Whenever I am sad or depressed about my situation, I call my mom to complain. She always has the same answer. "Why don't you just go do something for someone else? That'll take the focus off your own hurt and you'll feel better." That is exactly what Nana has done these last six years. Not many children can say that they really know their great-grandmother, but mine can. Because Nana loved me so much that she was willing to let go of her sorrow and create new memories. If I live to be an old lady, I pray that I will be able to let go of the pain of my past, however predominant it might be, and serve those around me with the same faith and love that Nana has.
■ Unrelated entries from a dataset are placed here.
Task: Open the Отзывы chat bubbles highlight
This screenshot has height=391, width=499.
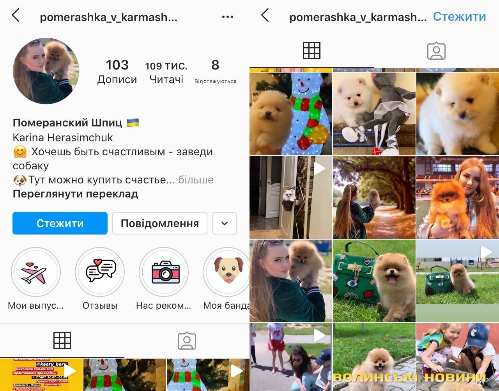Action: pos(100,272)
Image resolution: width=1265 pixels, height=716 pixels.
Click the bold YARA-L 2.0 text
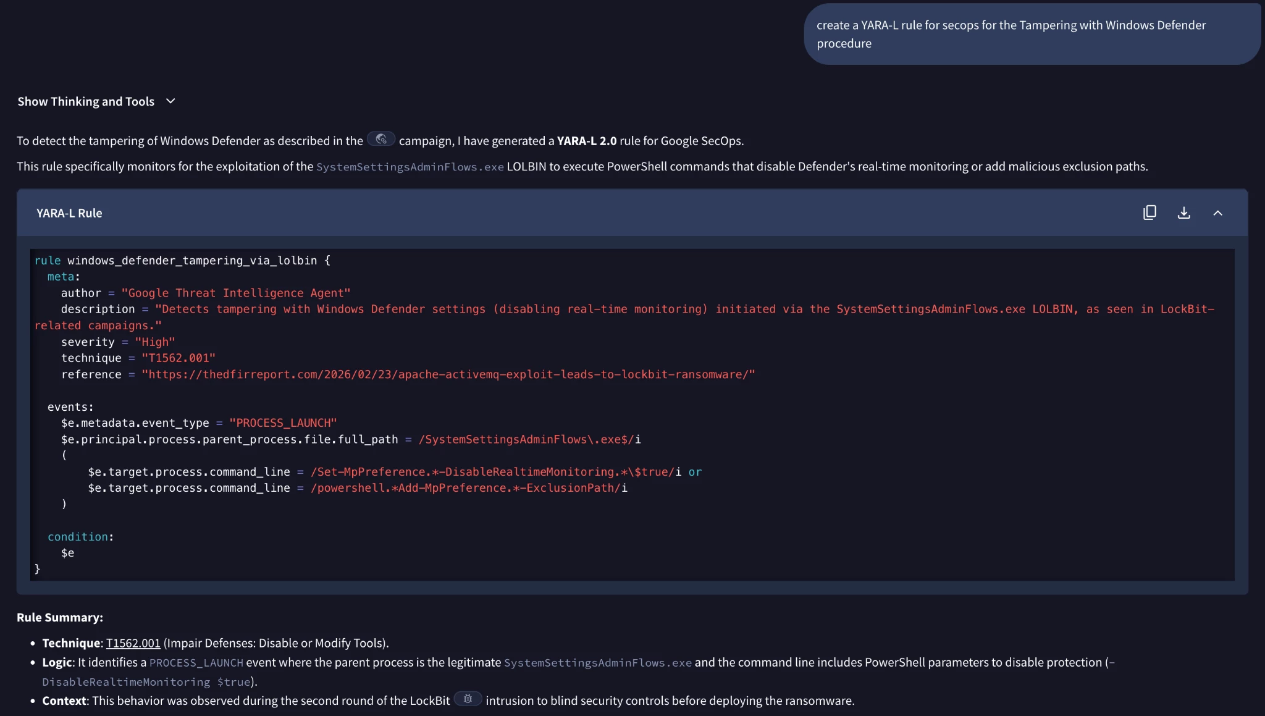point(586,141)
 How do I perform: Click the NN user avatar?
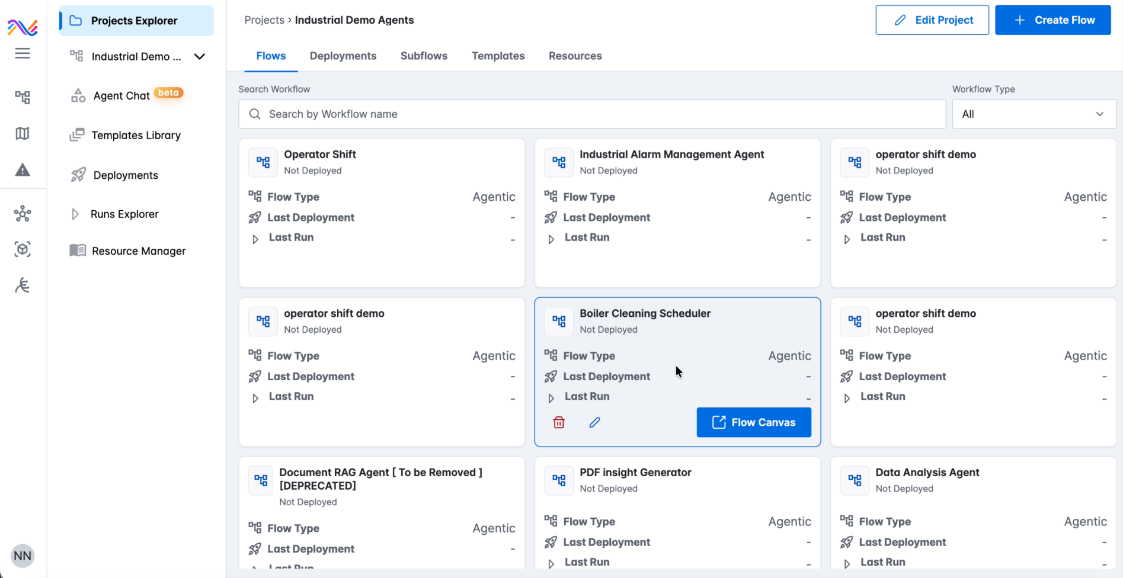(23, 555)
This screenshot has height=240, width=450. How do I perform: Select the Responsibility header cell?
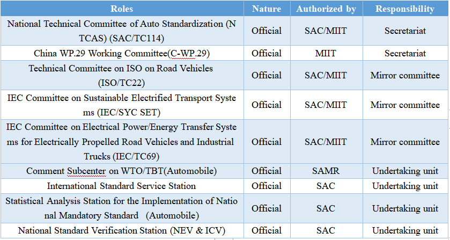coord(405,9)
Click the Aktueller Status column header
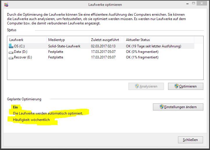 (138, 40)
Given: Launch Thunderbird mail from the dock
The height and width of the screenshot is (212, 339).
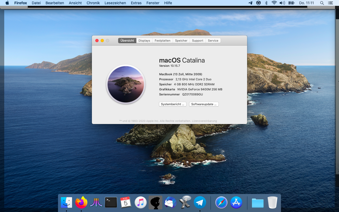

*I am sure those of you who don't know me are a little confused. My biological mother died of cancer when I was a baby, but Dad remarried Mom when I was not quite four. Mom is my mother in every way except she did not birth me. (although sometimes she forgets this and says things like, 'When I was pregnant with you...' and we have to remind her that she has only been pregnant twice even though she has three kids.) Mom has always encouraged me not to forget my biological mother and has looked after Nana like she was her own mother. She is amazing and Virginia is her namesake. Mom always says that if she is too hard on me or loves me too much, it is just because she is doing the job of two people. I truly am richly blessed!

Nana's bed buddy when she broke her hip.

I had to take Eliza to her, but it was a special meeting.